Although the vast majority of respondents said they took workplace health and safety seriously, the research highlighted there is risk of employers taking a lacklustre approach in general when it comes to overall health and safety in the workplace.

Results showed that more than a third of employees either didn’t know where the accident log book is located at their work or that there isn’t one, whilst just over one in five of the 970 managers polled admitted to not following the health and safety protocol after every employee injury or accident.

Talking about the findings, Mark Harvey, Head of Specialist Personal Injury at Hugh James, commented:

“Not only does there appear to be some confusion around existing legislation amongst managers and employees, but there is also a lack of understanding when it comes to the consequences of misconduct in the long-run.

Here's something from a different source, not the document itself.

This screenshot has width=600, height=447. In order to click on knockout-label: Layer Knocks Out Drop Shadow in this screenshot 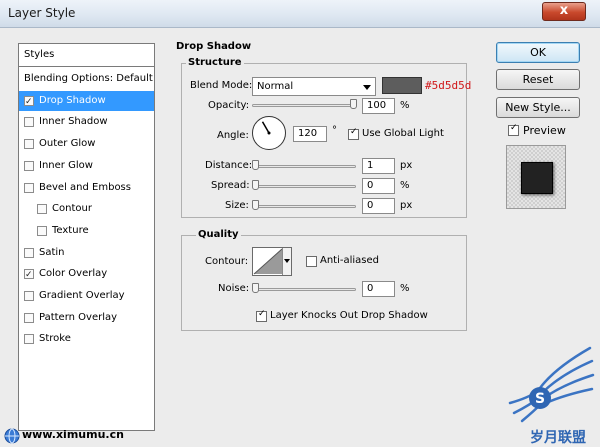, I will do `click(349, 316)`.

“With over a third of all employees admitting to not feeling competent enough to know all health and safety policies in the event of an emergency, it’s important that everyone in the workplace understands that they have a vital part to play when it comes to being responsible for one another to avoid mishaps in the future.

“We need to ensure that employers and their managers truly report what is happening in the workplace. We therefore urge companies to put real emphasis on providing the right health and safety training to employees to avoid future misconduct – whether it’s putting in place the correct procedures for regular fire drill tests or simply keeping accident log books up to date.”

The survey also revealed large differences between full- and part-time workers when it comes to health and safety training in the workplace more generally, with those in part-time employment at risk of missing out on adequate training. Nearly half of part-time employees said that they hadn’t had a health and safety induction when they joined their current company, compared with just under a third of full-time employees saying that they had not received an induction when they started their job. Part-time workers also felt less competent than their full-time counterparts in the event of an emergency, with almost half admitting they didn’t feel they would know enough should an incident occur.

Harvey added:

“With many employees working part-time patterns or more flexible hours than ever before, there’s a chance that some people might miss out on vital health and safety inductions and more general training – especially when time in a busy day is already tight. We would therefore encourage employers to be far more rigorous and factor in providing adequate training for those part-time workers who may not be in the workplace when, for example, a fire drill takes place – at least so they get a clear walkthrough of what to do should an emergency occur.”